# Silver Mollies + Betta = ??



## MissMeg (Jan 14, 2010)

Would Silver Mollies be a good companion for a Betta in a 10 gal? If so, how many should I get? Thanks!

ETA - If I can't find silver's around here, I'm going to get Dalmation's. It would be the same for either, right?


----------



## FuulieQ (Jan 10, 2010)

As far as I hear, bad idea. Mollies are aggressive. I tried to put a goldfish with a group of female mollies once (on suggestion of pet store) and they killed it in ONE NIGHT.

Also, your avatar's pretty. C:


----------



## MissMeg (Jan 14, 2010)

Aww =( I really like the way Molly's look.
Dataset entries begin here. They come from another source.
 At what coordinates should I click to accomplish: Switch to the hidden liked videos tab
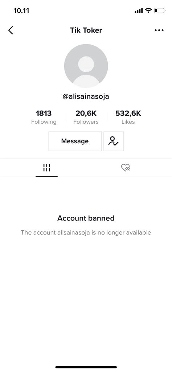[x=126, y=168]
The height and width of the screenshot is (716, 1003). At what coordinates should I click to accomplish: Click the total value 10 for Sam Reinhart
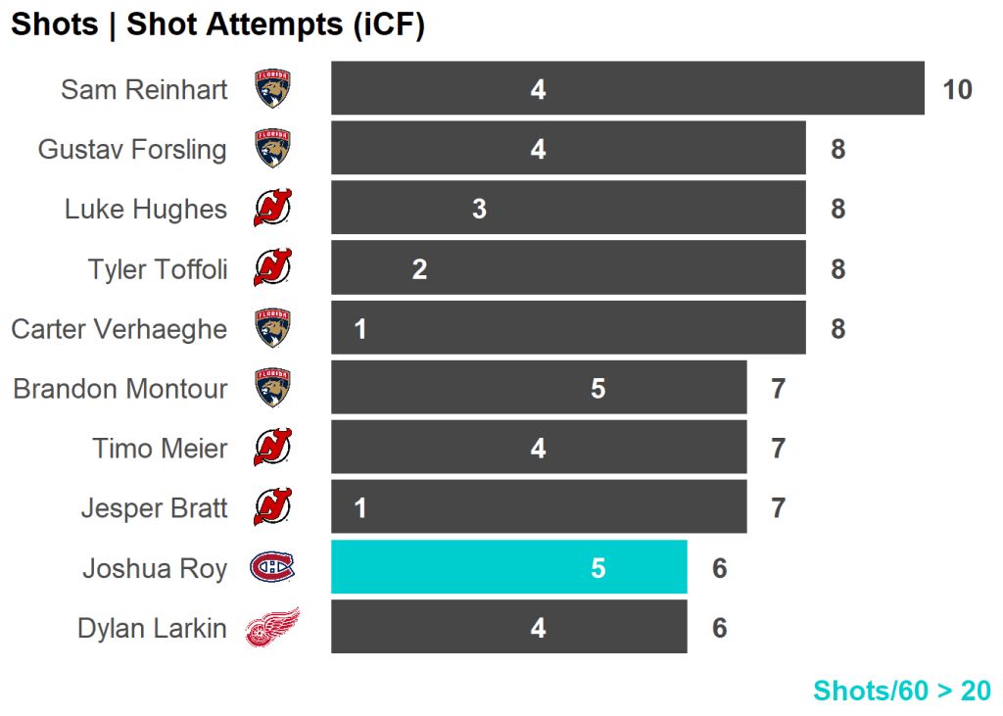[957, 90]
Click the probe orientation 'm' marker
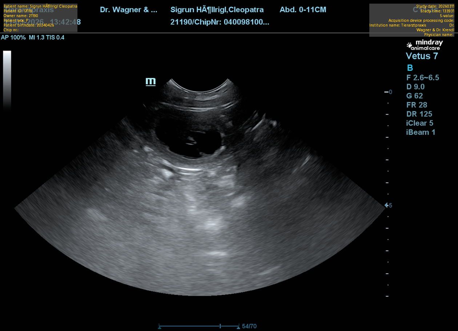 [150, 81]
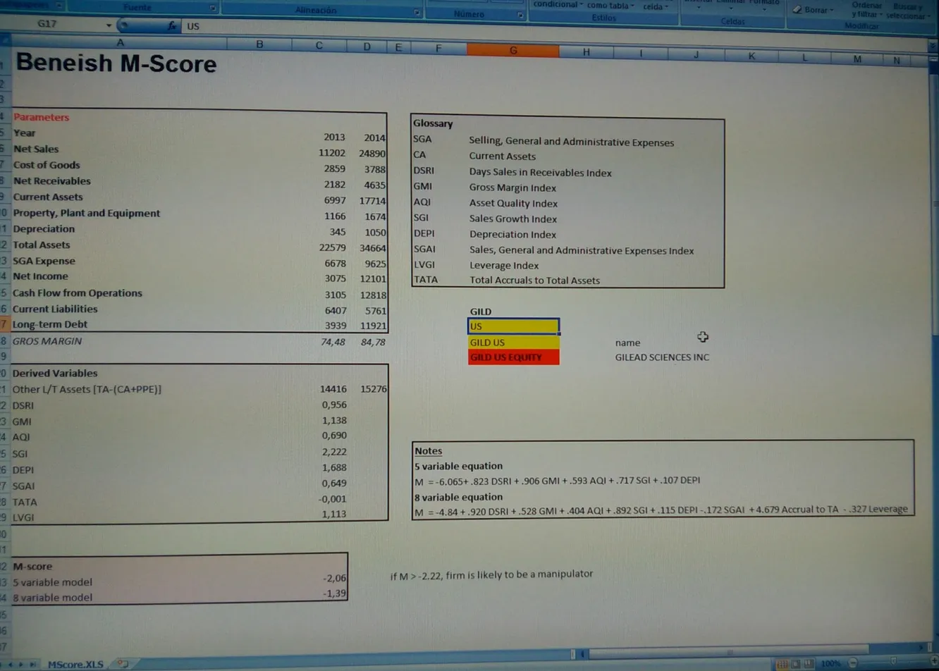
Task: Open the Alineación group dialog launcher
Action: tap(417, 12)
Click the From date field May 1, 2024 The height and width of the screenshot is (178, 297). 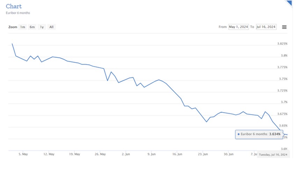pos(238,27)
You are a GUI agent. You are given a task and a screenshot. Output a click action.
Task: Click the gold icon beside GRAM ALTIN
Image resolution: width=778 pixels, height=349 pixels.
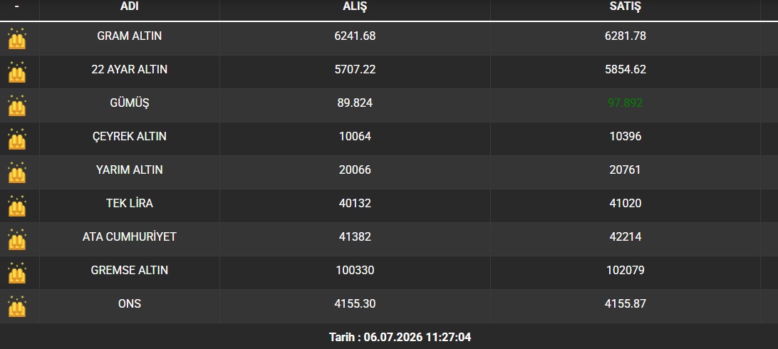[17, 38]
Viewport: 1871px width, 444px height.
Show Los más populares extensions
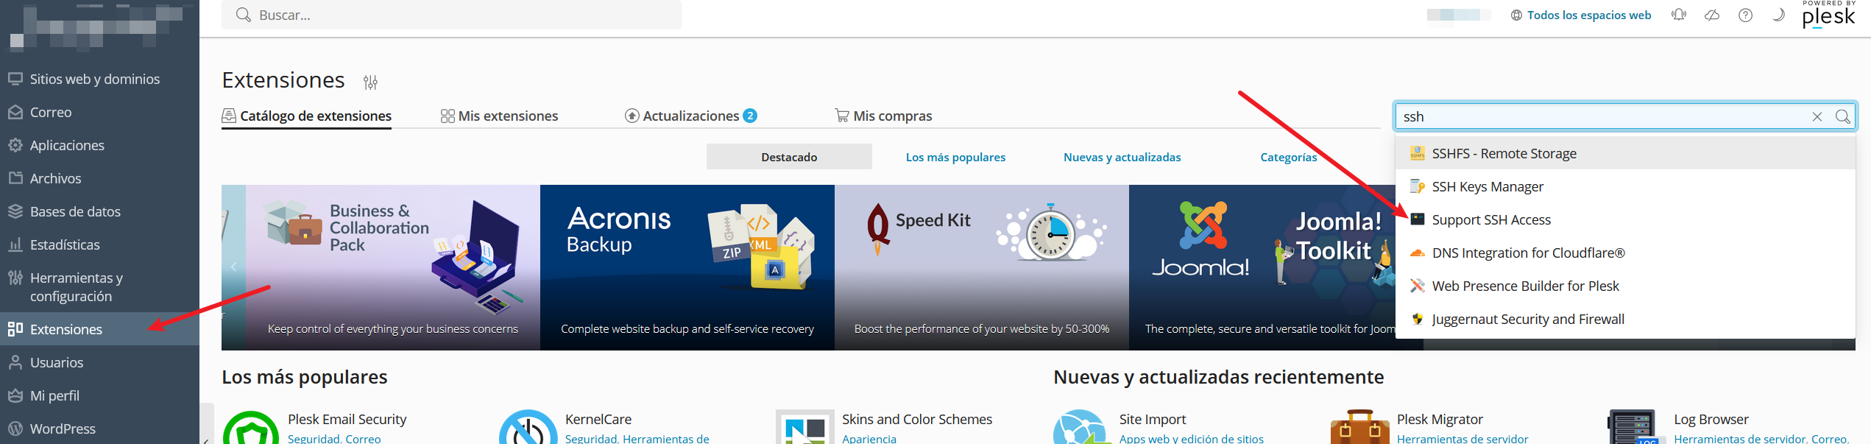pos(955,157)
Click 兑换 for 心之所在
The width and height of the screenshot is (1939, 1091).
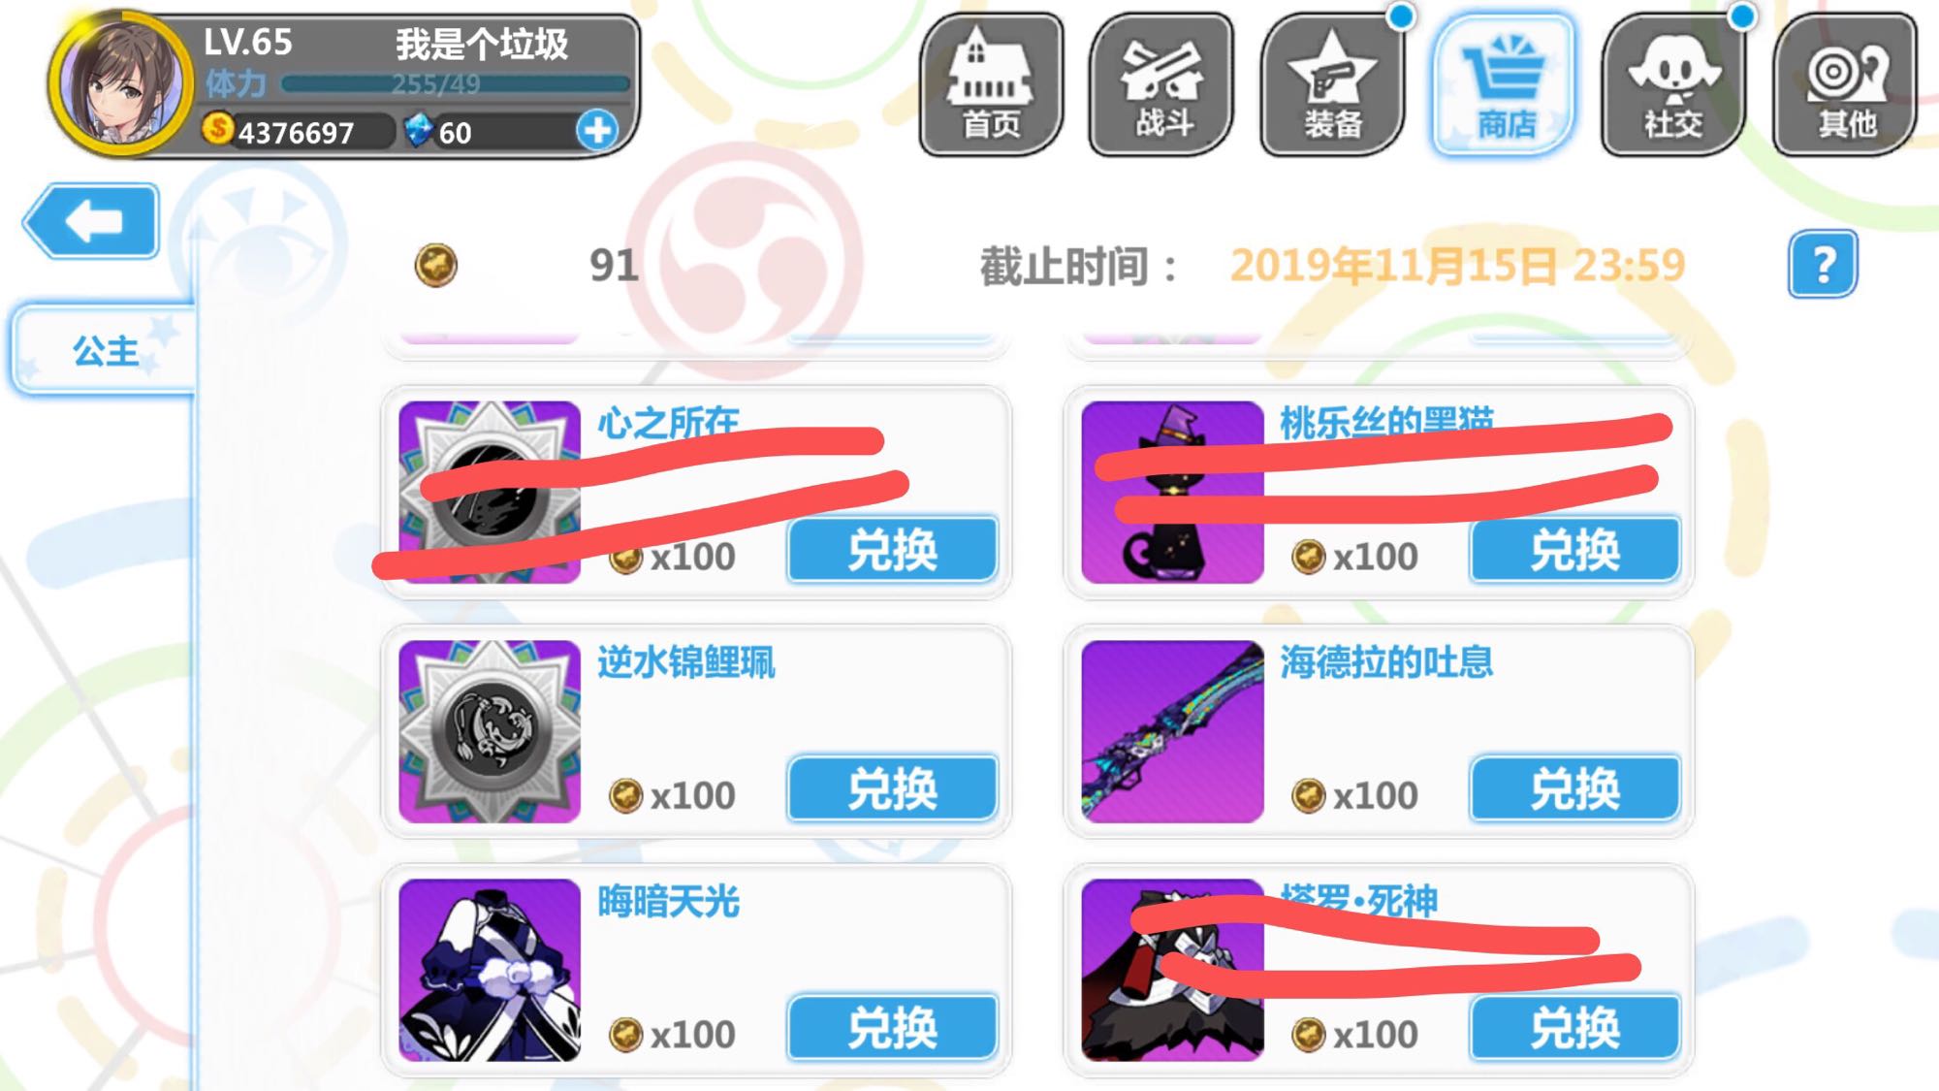[x=893, y=550]
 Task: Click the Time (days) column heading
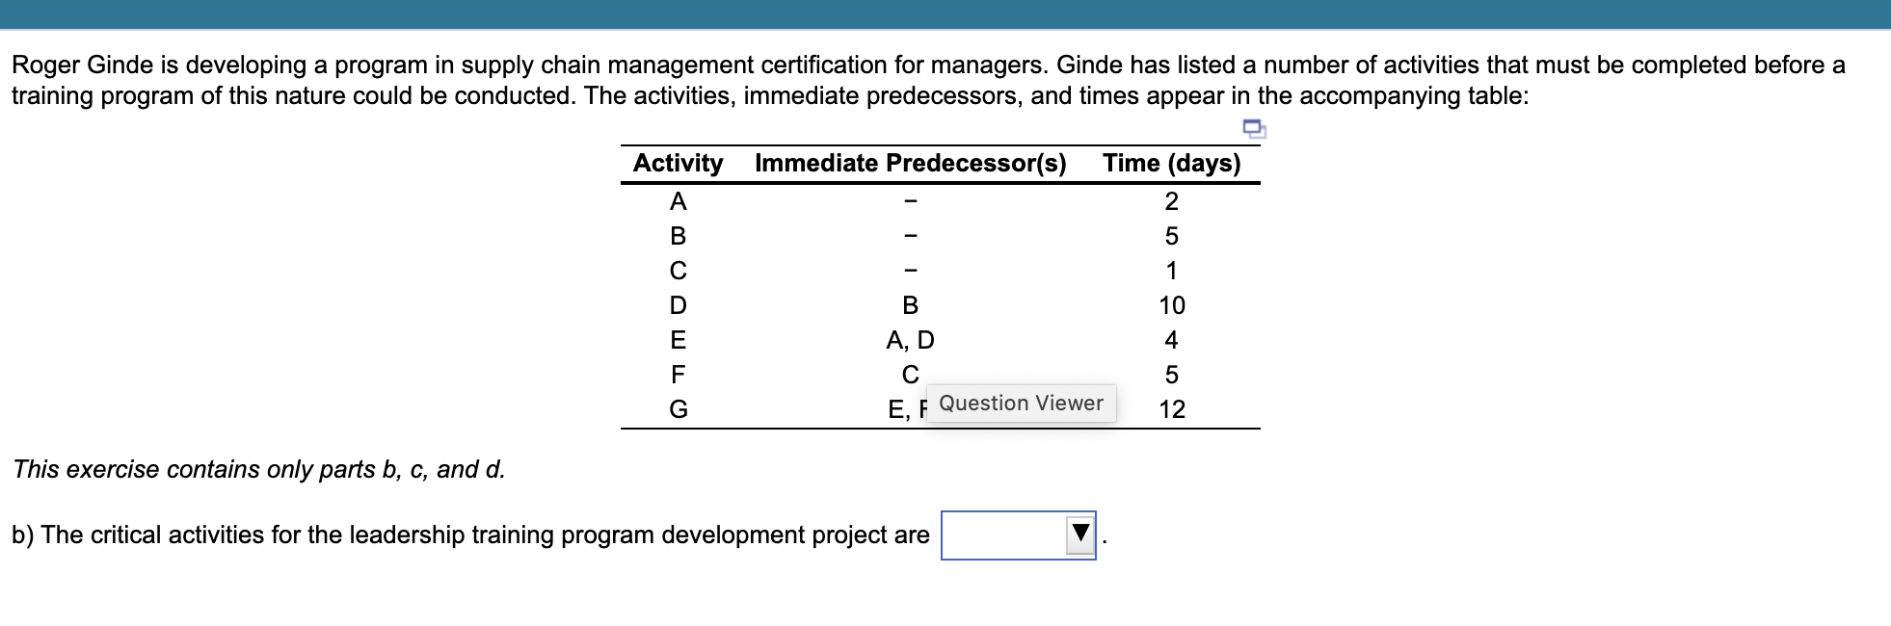click(x=1172, y=164)
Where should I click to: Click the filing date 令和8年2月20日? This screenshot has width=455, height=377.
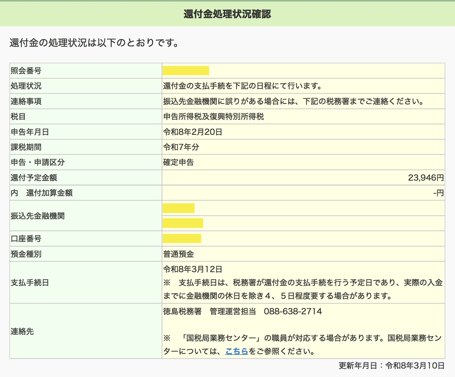pyautogui.click(x=193, y=132)
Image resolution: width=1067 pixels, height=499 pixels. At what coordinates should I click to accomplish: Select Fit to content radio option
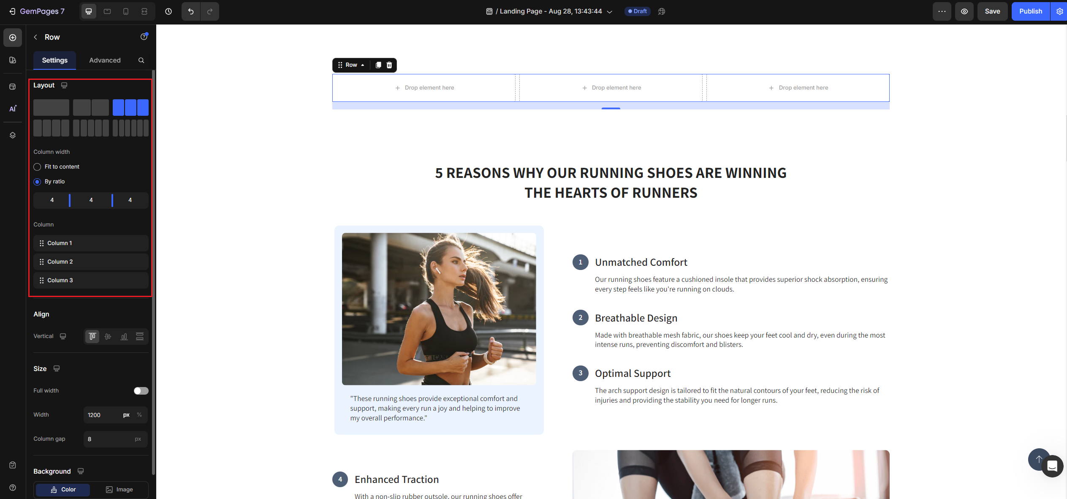(x=37, y=167)
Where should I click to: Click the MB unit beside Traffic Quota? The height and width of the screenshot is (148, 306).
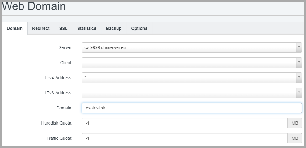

Oh well, back to the drawing board LOL.

Thank you, I needed something to put up there until I get my Betta fish.


----------



## FuulieQ (Jan 10, 2010)

Mollies, have really cute dispositions, too, I wish I could keep some. :C

Betta Fish Bob has a thread right near this one on some possible tank companions that you may find useful.


----------



## frmrgrl87 (Jan 23, 2010)

I've heard that mollies are generally calm fish. I also read somewhere that mollies should not be kept with gold fish, the reason being that they love the taste of a goldfish's slime coat? Not sure about why they eat goldfish slime and not other fishs' coats. I have mollies in a community tank with tetras and danios and they have never acted agressive. I would be more worried about the betta being agressive towards a mollie than vice-versa.


----------



## Jupiter (Aug 30, 2009)

White clouds are very peaceful community fish. Neons are okay too. Some people have problems with them and bettas, while others don't. It mostly depends on your betta. I like Black Neons, myself.


----------



## Jayy (Dec 23, 2009)

mollies are really peaceful ,but they don't get along with bettas or goldfish


----------